Terminó de masticar lo que tenía en la boca y cortó otro trozo de carne.

—¿Quién puede tener interés en que me aparte? —preguntó Travis.

—Posiblemente Dutch McCoy. ¿Acaso no descubriste que es el dueño de la casa? Te engañó con el cuento de la dama que quería alquilársela. Debe de estar metido en algo y tú te inmiscuyes demasiado…, eso es todo.

—Dutch no se ocuparía de montar un laboratorio. Él usa los números, la política, los dados… Son medios más simples y más efectivos.

—Está bien, está bien… —Hal cortó un trozo de carne—. Como quieras…

Siguieron comiendo en silencio. Cuando terminaron la carne, pidieron postre y luego café. Después Travis encendió un cigarrillo. Hal fumaba cigarros.

—Conoces todos los hechos y sigues pensando que el culpable es Dutch McCoy —dijo Travis—. No niego que tengas derecho a expresar tu opinión. Pero me parece raro que Dutch, que tiene otras cosas que hacer, se ocupe de montar un laboratorio.

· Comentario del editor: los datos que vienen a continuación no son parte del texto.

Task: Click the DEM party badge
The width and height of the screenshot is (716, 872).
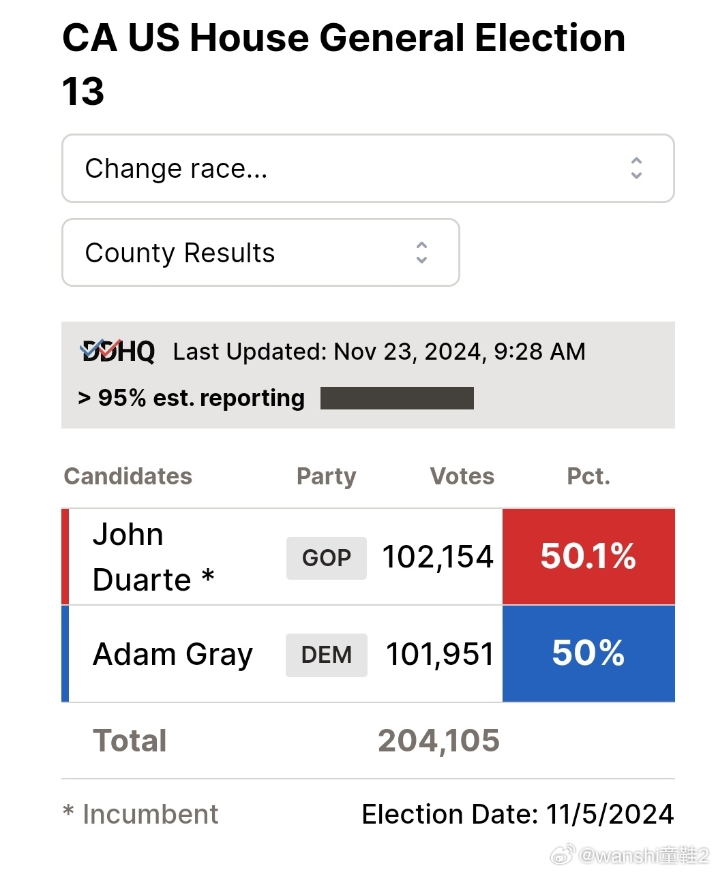Action: [x=326, y=655]

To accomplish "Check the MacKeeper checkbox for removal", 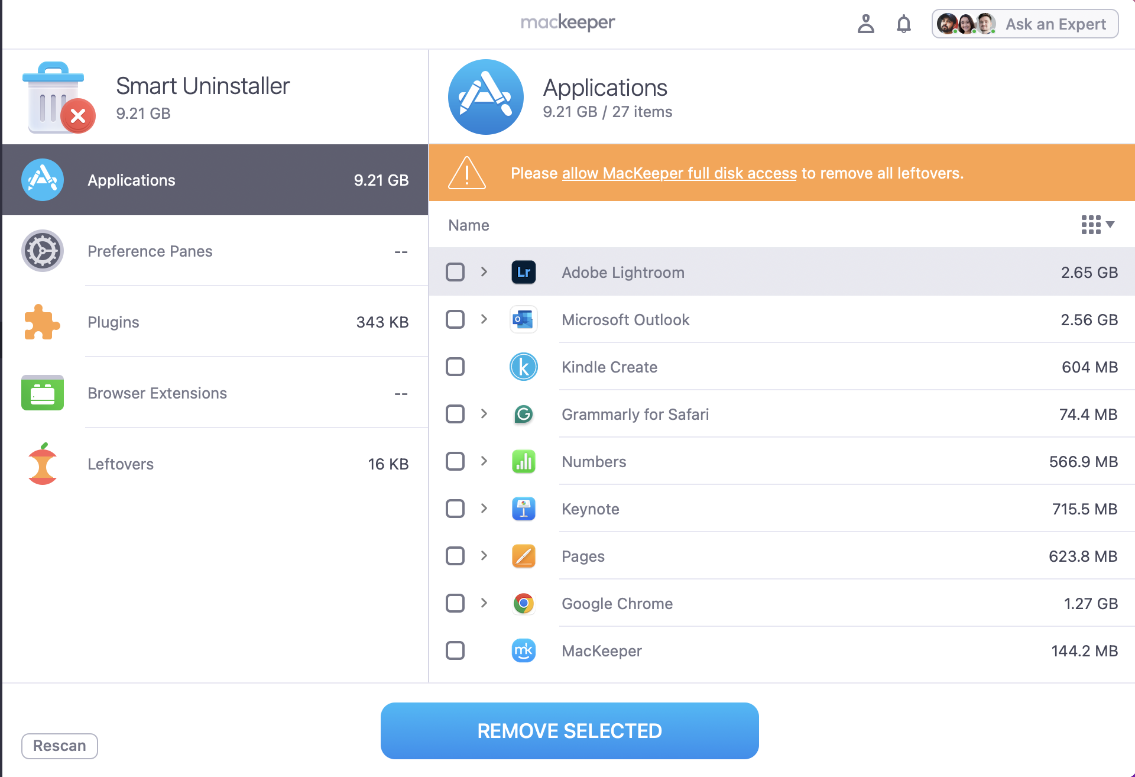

—No comprendo por qué no dejas este asunto —dijo Hal secamente—. Querías tomarte un largo descanso, ¿verdad? Desde luego lo tendrás si vuelve a aparecer esa chica… Tratar de aclarar esto es como ponerse delante de un automóvil en marcha. Te iría mucho mejor que volvieres a trabajar para Cline y te limitaras a preguntar a la policía la evolución de este enigma.

—No, Hal. Me ocurre algo muy especial. Este caso es un verdadero estímulo para mí y quicio seguirlo hasta el final.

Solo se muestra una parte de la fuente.